§ Goal of the exercise
Can you render the lines of the listing from the line with "Where should I click to: Click the PR-B0W" up to and including the line with "I will point(246,94)." as a JSON list of strings, one string per line, skipping blank lines?

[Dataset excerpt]
• • •

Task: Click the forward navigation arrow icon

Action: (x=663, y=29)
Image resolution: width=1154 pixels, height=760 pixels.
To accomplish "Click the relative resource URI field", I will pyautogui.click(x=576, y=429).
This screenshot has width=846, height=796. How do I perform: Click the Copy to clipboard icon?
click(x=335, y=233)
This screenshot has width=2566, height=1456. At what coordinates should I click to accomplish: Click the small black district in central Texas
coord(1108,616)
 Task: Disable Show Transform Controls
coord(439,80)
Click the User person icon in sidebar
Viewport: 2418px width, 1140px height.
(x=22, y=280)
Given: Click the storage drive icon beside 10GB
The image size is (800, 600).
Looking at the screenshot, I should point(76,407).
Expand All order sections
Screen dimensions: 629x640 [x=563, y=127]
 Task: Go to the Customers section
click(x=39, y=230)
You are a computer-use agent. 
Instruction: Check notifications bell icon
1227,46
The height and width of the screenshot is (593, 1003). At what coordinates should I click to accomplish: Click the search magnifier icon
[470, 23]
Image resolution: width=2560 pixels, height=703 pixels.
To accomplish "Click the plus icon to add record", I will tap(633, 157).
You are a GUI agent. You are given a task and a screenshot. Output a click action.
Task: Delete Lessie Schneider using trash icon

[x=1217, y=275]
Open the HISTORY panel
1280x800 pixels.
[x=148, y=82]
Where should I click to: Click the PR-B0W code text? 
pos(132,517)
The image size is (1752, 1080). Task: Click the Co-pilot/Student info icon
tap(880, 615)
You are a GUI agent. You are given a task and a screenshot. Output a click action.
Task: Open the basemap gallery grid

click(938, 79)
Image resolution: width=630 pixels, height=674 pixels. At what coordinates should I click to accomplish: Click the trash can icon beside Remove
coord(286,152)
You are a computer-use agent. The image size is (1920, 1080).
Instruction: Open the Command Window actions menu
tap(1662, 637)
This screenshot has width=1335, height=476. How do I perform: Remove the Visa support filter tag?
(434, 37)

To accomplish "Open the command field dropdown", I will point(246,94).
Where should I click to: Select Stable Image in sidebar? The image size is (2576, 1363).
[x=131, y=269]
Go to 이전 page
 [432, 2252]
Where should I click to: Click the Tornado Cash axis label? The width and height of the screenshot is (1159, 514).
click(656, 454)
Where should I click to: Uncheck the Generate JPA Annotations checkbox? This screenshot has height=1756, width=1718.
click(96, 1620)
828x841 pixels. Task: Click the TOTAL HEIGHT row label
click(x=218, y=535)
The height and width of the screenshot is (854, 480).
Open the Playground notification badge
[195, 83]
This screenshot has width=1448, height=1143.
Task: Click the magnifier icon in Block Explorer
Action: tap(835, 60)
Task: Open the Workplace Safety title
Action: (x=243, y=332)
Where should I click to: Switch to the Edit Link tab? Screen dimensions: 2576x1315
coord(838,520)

• • •

§ Task output
[
  "Where should I click to: Click the PR-B0W code text? ",
  "pos(132,517)",
  "The image size is (1752, 1080). Task: Click the Co-pilot/Student info icon",
  "tap(880, 615)",
  "You are a GUI agent. You are given a task and a screenshot. Output a click action.",
  "Task: Open the basemap gallery grid",
  "click(938, 79)",
  "Image resolution: width=630 pixels, height=674 pixels. At what coordinates should I click to accomplish: Click the trash can icon beside Remove",
  "coord(286,152)",
  "You are a computer-use agent. The image size is (1920, 1080).",
  "Instruction: Open the Command Window actions menu",
  "tap(1662, 637)",
  "This screenshot has width=1335, height=476. How do I perform: Remove the Visa support filter tag?",
  "(434, 37)",
  "To accomplish \"Open the command field dropdown\", I will point(246,94)."
]